Enseignement : une profession toujours plus féminisée en Tchéquie
Selon une récente étude menée au sein de l’Académie des Sciences, la transformation économique des années 1990, survenue après la chute du communisme, a largement contribué à renforcer la féminisation du monde de l’enseignement en République tchèque.
C’est presque un réflexe pavlovien lorsqu’un adulte demande à un enfant qui n’est pas le sien comment se déroulent les cours à l’école : automatiquement surgit une question du type, « et alors, elle est gentille ta paní učitelka (ta maîtresse) ? » Et pour cause : l’habitude de voir un personnel enseignant quasi exclusivement féminin en Tchéquie – surtout aux niveaux primaire et maternel – est si ancrée qu’elle se reflète inconsciemment dans le langage du quotidien.

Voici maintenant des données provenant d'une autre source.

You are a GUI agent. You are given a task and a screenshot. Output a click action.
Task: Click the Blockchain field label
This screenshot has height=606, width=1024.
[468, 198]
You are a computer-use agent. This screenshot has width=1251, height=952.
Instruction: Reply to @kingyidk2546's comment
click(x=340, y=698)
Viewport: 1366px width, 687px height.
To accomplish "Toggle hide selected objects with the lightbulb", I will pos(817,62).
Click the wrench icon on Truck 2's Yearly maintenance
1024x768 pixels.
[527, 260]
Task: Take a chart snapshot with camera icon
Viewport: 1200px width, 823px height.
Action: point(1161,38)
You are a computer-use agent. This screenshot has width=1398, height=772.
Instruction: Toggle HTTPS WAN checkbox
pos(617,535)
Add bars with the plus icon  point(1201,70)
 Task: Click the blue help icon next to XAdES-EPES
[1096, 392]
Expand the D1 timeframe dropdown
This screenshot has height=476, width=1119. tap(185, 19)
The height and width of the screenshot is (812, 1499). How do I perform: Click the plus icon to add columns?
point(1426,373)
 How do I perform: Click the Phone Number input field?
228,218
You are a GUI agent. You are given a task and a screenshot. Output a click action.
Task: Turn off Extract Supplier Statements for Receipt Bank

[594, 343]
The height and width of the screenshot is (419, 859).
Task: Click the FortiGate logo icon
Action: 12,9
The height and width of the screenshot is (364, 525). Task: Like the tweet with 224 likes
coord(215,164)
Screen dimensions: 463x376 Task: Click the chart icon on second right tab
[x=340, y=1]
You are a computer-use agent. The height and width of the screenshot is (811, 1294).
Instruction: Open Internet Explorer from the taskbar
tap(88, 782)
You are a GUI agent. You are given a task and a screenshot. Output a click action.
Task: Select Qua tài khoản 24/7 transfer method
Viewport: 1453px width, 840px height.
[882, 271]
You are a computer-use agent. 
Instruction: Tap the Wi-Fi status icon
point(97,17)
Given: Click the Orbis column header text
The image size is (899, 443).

Si cette prééminence des femmes dans le secteur de l’éducation était déjà de mise avant la révolution de Velours de 1989, la féminisation de la profession n’a pas cessé de s’approfondir au cours des trente dernières années. C’est ce que montre une nouvelle étude du think-tank IDEA au sein de l’Académie des Sciences.
L’analyse est basée sur les réponses de 4 600 personnes qui ont été enseignants au moins une fois dans leur carrière professionnelle. La plupart des personnes interrogées, issues de différents pays européens, ont commencé à travailler entre 1950 et 1985. Selon l’étude, presque tous les pays sont confrontés à une pénurie d’enseignants de qualité et à une sous-représentation durable des hommes dans le corps enseignant. Filip Pertold est un des co-auteurs de cette étude :
« Dans cette étude, nous observons que la proportion d’enseignantes a augmenté sur plusieurs générations et qu’il y a eu une augmentation particulière dans les années 1990, lorsque l’on est passé de la planification centralisée à l’économie de marché. Ce phénomène ne s’est pas produit uniquement en République tchèque, mais dans toute l’Europe centrale. Ce sont surtout les hommes qui ont disparu de la profession pendant cette période, car ils ont vu qu’ils pouvaient gagner de meilleurs salaires dans d’autres professions. Les femmes, en revanche, semblent rester dans la profession d’enseignant pendant cette période. »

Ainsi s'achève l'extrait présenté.